BEGIN Records for this exercise

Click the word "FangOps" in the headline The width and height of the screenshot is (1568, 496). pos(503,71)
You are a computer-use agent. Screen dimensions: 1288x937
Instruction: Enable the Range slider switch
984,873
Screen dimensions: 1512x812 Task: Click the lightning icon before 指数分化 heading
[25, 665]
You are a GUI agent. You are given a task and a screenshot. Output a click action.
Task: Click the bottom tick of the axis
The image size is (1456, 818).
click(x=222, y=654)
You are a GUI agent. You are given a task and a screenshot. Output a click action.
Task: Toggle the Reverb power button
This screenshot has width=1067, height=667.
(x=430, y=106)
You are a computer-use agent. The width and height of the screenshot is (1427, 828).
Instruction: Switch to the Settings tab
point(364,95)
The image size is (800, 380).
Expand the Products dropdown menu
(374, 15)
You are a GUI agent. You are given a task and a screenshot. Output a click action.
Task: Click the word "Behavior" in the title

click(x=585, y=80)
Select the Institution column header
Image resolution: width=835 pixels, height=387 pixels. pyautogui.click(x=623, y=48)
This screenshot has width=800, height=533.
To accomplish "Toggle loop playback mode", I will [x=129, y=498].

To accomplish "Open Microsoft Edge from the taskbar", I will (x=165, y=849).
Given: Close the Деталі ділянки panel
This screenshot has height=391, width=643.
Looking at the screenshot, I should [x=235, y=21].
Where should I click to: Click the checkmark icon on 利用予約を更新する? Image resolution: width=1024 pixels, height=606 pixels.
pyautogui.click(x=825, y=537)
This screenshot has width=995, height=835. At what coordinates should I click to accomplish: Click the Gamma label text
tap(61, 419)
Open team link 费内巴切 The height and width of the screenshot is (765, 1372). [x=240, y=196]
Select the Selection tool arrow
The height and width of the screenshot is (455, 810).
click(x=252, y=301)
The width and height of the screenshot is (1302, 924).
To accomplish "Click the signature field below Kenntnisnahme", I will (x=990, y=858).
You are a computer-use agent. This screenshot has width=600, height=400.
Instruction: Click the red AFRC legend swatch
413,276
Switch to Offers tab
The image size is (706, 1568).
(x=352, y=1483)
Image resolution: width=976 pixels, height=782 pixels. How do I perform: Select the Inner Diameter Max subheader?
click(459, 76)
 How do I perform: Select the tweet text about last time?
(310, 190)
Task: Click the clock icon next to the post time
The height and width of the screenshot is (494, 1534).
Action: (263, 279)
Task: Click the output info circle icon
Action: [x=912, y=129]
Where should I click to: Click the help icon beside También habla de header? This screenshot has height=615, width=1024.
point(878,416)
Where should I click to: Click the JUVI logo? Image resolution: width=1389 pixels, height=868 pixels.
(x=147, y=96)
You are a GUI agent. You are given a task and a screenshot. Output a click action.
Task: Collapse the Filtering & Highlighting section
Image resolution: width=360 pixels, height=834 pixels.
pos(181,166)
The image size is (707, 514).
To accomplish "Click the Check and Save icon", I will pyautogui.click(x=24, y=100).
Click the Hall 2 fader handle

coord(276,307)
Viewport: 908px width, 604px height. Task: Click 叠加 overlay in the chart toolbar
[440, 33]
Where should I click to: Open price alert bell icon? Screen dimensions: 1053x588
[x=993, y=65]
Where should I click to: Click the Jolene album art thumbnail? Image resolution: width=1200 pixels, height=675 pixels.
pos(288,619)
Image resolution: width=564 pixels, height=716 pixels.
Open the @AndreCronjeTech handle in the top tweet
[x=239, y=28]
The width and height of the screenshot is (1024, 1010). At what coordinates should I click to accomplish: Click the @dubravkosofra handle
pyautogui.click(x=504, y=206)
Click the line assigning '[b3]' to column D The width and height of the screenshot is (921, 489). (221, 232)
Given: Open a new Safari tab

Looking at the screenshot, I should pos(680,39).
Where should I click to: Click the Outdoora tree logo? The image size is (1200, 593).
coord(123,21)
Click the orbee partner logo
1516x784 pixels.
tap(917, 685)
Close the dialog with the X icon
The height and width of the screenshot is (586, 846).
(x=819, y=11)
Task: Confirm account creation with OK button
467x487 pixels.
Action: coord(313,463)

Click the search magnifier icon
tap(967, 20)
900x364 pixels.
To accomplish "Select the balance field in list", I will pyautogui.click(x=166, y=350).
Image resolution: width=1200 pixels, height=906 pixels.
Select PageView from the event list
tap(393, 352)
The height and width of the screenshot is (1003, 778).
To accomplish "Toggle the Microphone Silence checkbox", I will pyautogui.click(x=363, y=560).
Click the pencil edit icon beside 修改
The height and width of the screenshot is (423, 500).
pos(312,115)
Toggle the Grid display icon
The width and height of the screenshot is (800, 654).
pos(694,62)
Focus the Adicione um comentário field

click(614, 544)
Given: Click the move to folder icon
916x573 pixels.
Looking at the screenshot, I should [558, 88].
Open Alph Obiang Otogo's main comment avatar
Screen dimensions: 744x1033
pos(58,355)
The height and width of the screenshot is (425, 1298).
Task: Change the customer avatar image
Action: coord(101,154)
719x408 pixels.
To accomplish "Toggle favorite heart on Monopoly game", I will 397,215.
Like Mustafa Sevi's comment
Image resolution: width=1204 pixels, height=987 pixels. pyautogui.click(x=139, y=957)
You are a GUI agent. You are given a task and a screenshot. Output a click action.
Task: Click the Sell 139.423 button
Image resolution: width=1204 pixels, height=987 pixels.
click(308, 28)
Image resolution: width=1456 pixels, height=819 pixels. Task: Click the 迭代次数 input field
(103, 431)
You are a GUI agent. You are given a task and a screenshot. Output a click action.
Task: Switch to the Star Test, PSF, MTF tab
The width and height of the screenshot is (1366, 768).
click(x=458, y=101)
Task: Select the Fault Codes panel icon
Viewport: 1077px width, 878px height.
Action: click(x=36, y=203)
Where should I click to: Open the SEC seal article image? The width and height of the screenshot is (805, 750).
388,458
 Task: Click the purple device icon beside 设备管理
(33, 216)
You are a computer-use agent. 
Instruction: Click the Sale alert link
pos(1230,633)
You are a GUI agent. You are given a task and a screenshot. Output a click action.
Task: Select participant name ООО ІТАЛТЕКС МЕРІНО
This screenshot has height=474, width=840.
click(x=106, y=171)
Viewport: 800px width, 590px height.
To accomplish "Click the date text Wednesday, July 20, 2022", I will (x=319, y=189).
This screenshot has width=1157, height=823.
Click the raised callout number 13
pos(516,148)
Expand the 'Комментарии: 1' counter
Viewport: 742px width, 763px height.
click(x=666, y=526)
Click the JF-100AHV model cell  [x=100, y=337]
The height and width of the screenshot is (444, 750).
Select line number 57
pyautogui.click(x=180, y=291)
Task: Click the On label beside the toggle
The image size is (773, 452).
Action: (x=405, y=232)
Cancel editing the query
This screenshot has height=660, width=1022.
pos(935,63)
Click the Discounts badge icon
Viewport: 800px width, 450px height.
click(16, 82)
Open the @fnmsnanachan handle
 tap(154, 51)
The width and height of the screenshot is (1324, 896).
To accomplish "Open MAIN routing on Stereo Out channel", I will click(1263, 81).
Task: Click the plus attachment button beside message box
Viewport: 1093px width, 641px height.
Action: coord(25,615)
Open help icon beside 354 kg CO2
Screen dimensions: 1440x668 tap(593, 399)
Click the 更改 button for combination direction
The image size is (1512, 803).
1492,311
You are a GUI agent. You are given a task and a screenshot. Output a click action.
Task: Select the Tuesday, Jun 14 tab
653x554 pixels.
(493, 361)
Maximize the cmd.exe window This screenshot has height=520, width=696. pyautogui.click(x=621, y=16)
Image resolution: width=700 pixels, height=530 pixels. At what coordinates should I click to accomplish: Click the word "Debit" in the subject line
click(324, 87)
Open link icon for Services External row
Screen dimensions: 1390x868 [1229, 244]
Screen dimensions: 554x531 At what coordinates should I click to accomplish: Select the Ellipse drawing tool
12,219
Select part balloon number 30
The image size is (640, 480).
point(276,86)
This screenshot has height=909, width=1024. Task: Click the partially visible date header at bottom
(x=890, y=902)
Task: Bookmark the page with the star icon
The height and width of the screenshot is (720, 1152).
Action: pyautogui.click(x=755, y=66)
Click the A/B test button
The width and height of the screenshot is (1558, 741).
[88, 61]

END Records for this exercise

Only one part of the material above is to be transcribed, namely the lines starting with the line that has "Given: Open a new Safari tab" and going on through the line that has "Task: Click the Sell 139.423 button", exactly as they stand.

◆ **Written reply**
Given: Open a new Safari tab

Looking at the screenshot, I should pos(680,39).
Where should I click to: Click the Outdoora tree logo? The image size is (1200, 593).
coord(123,21)
Click the orbee partner logo
1516x784 pixels.
tap(917, 685)
Close the dialog with the X icon
The height and width of the screenshot is (586, 846).
(x=819, y=11)
Task: Confirm account creation with OK button
467x487 pixels.
Action: coord(313,463)

Click the search magnifier icon
tap(967, 20)
900x364 pixels.
To accomplish "Select the balance field in list", I will pyautogui.click(x=166, y=350).
Image resolution: width=1200 pixels, height=906 pixels.
Select PageView from the event list
tap(393, 352)
The height and width of the screenshot is (1003, 778).
To accomplish "Toggle the Microphone Silence checkbox", I will pyautogui.click(x=363, y=560).
Click the pencil edit icon beside 修改
The height and width of the screenshot is (423, 500).
pos(312,115)
Toggle the Grid display icon
The width and height of the screenshot is (800, 654).
pos(694,62)
Focus the Adicione um comentário field

click(614, 544)
Given: Click the move to folder icon
916x573 pixels.
Looking at the screenshot, I should [558, 88].
Open Alph Obiang Otogo's main comment avatar
Screen dimensions: 744x1033
pos(58,355)
The height and width of the screenshot is (425, 1298).
Task: Change the customer avatar image
Action: coord(101,154)
719x408 pixels.
To accomplish "Toggle favorite heart on Monopoly game", I will 397,215.
Like Mustafa Sevi's comment
Image resolution: width=1204 pixels, height=987 pixels. pyautogui.click(x=139, y=957)
You are a GUI agent. You are given a task and a screenshot. Output a click action.
Task: Click the Sell 139.423 button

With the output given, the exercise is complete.